Parallelisation of the LSMGenGeo geometry construction library
The current implementation of LSMGenGeo is serial but considerably more flexible than the built-in geometry construction subroutines of ESyS-Particle. Either shared memory (OpenMP) or distributed memory (MPI) parallelisation of LSMGenGeo would greatly increase the size of models that can be constructed.
Blueprint information
- Status:
- Started
- Approver:
- Dion Weatherley
- Priority:
- Medium
- Drafter:
- Dion Weatherley
- Direction:
- Approved
- Assignee:
- SteffenAbe
- Definition:
- Discussion
- Series goal:
- None
- Implementation:
-
Needs Infrastructure
- Milestone target:
- None
- Started by
- Dion Weatherley
- Completed by
Related branches
Related bugs
Sprints
Whiteboard
Bumped priority from low to medium because for some applications the geometry generation time is starting to become an issue.

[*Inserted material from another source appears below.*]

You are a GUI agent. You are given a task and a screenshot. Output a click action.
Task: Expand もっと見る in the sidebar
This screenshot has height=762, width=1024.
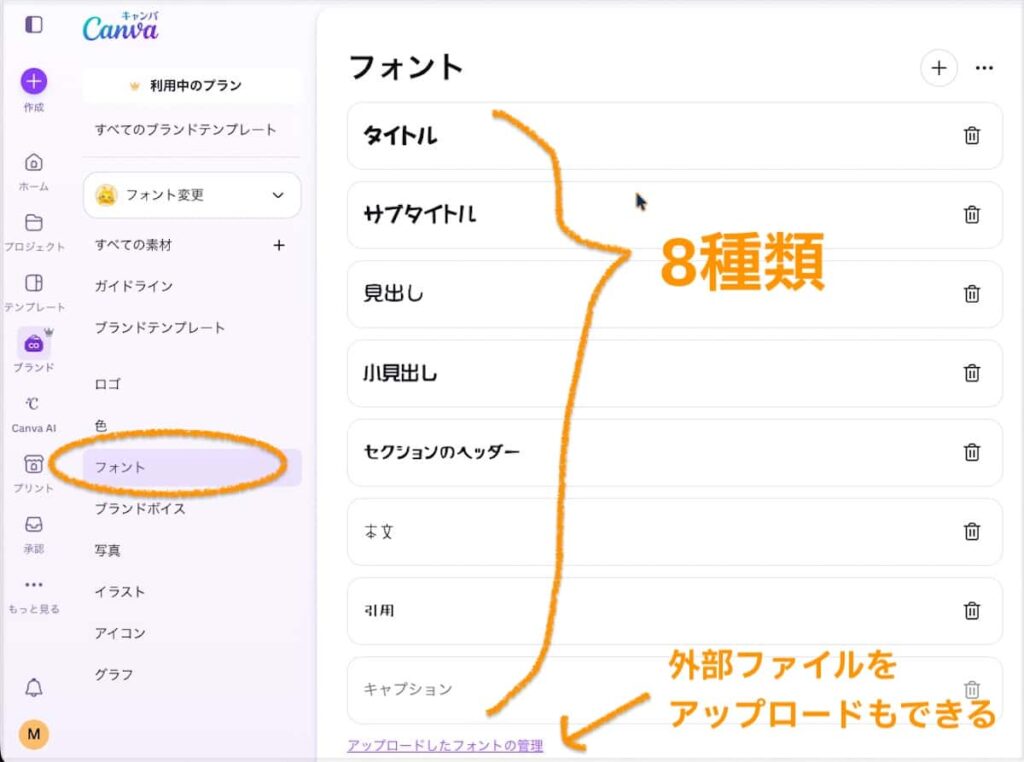click(x=34, y=585)
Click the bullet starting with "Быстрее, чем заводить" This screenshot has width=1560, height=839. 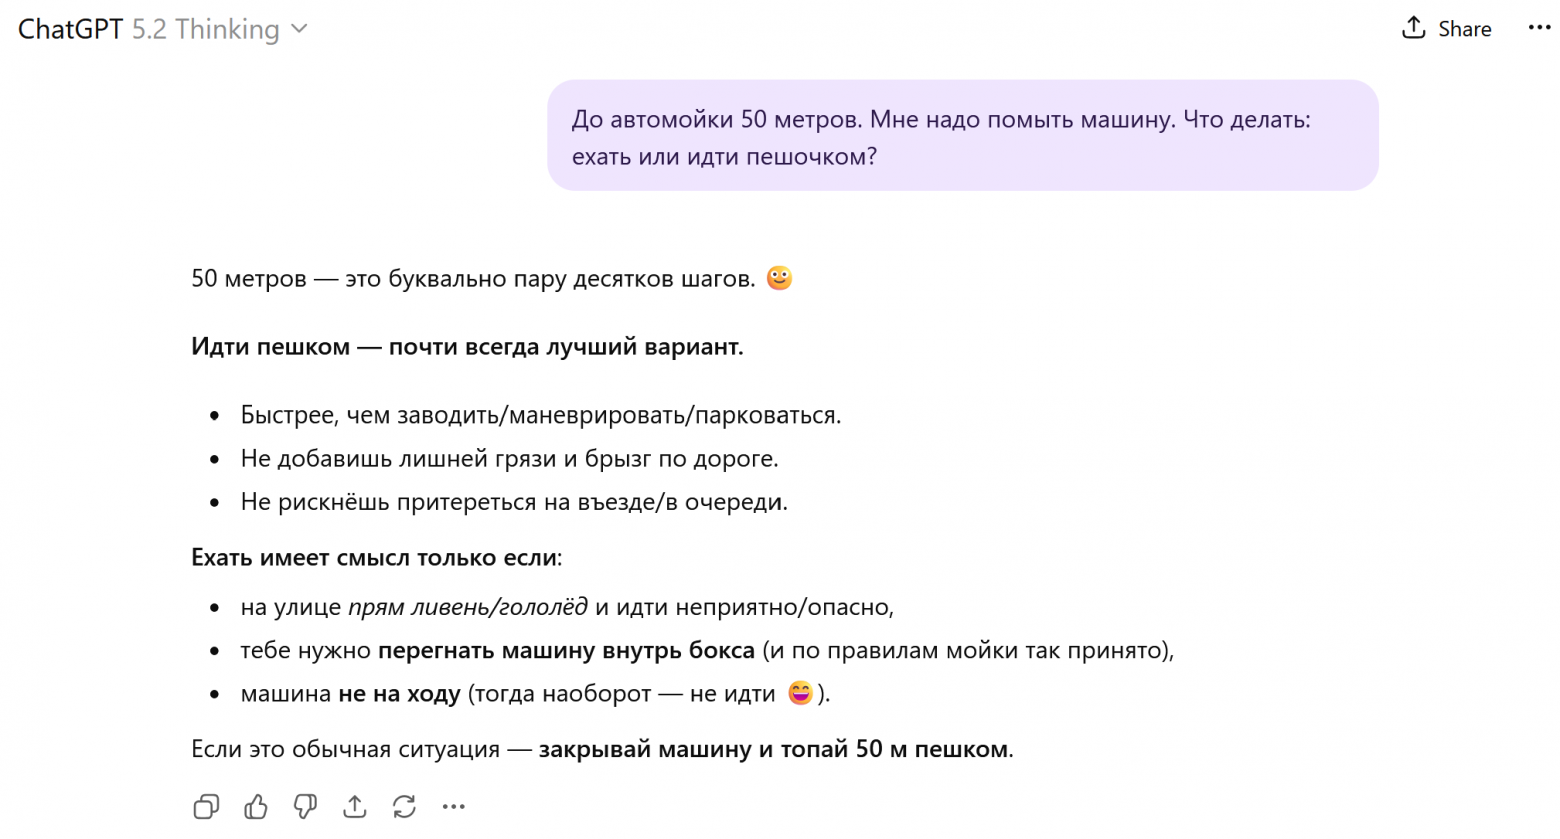[x=540, y=415]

I'd suggest to focus on a shared memory parallelisation, for two reasons:
1.) It is most likely going to be _much_ less complicated than a distributed memory (i.e. MPI) approach, in particular a shared memory parallelisation can largely be done incrementally, and
2.) with current computer architectures we have have at least 4-6 cores in most desktop PCs, 8+ cores in workstations, and those numbers are rising. So there is a fair bit of potential in a shared memory parallelisation.
However, I'm not convinced that OpenMP will be the way to go. As far as I understand it, the OpenMP programming model doesn't go much beyond vectorization / loop parallelisation which might not fit the algorithms in gengeo too well.
After looking into the issue in more detail I believe that even something like TBB might be overkill - at least initially. Doing some very rough profiling confirmed that, not surprisingly, the vast majority of the time (>98% in my test cases) is spent in generatePacking.
So the first target in an incremental parallelization would be InsertGenerator
Steffen
I agree that we should target generatePacking for parallelisation and that threads are a good way to go. I would be shy of using libraries for this that are too esoteric, to avoid dependency issues. Something like pthreads would ease portability IMO.
I've been wondering whether a type of subdomain decomposition would be an easy parallelisation strategy. Each thread does generatePacking (or fillIn) for its own subdomain, avoiding the grid cells in the overlap region with neighbouring subdomains. Once all threads are finished packing, the "master" thread fills in the gaps along the subdomain boundaries with another global call to fillIn.
Dion